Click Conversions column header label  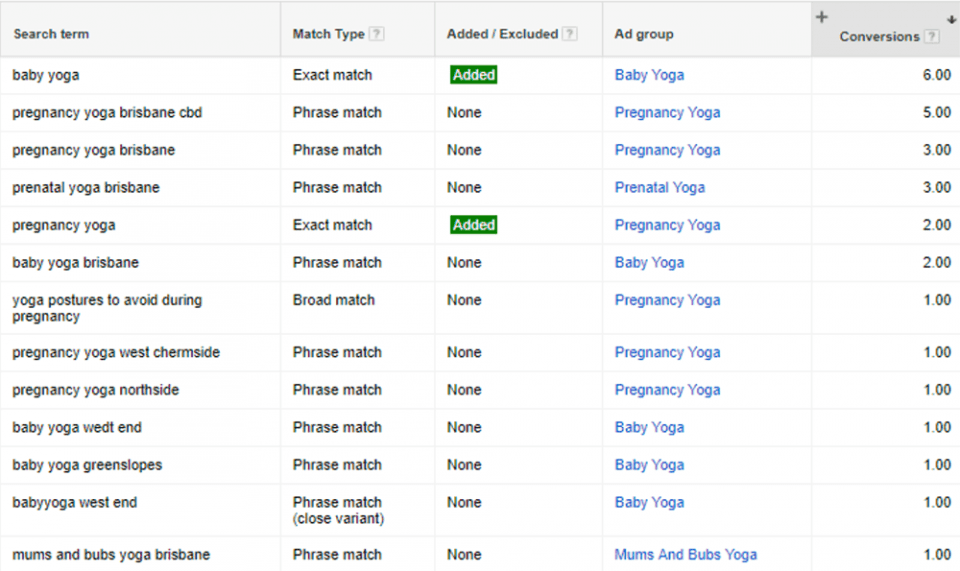(x=878, y=37)
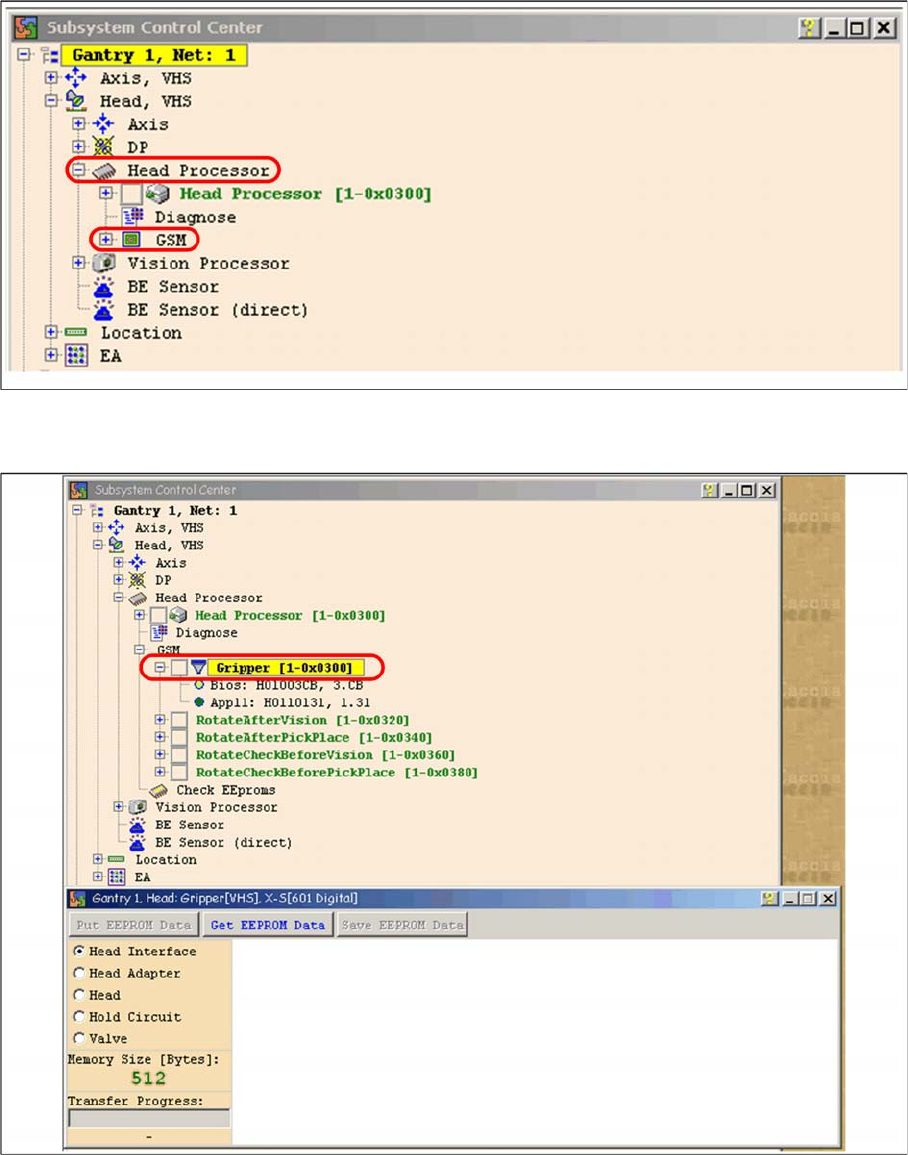
Task: Collapse the Gripper [1-0x0300] node
Action: click(x=160, y=667)
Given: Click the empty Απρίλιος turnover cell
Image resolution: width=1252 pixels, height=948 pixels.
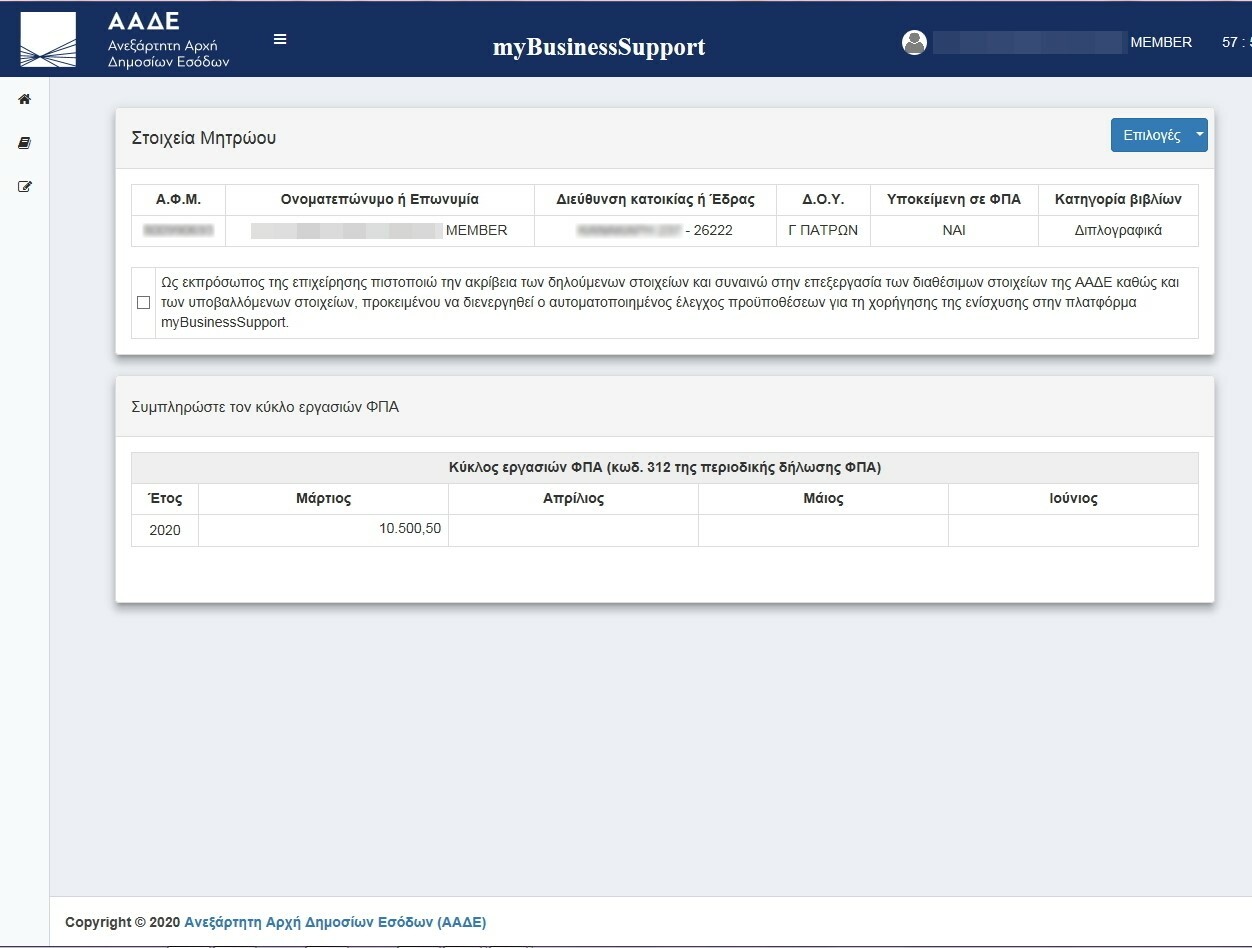Looking at the screenshot, I should pos(572,529).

What is expected: The lines wanted run from the one with "Image resolution: width=1252" through the final line of the data; repeat them word for word and skip every picture.

Response to the exercise:
Image resolution: width=1252 pixels, height=948 pixels.
Looking at the screenshot, I should pos(572,529).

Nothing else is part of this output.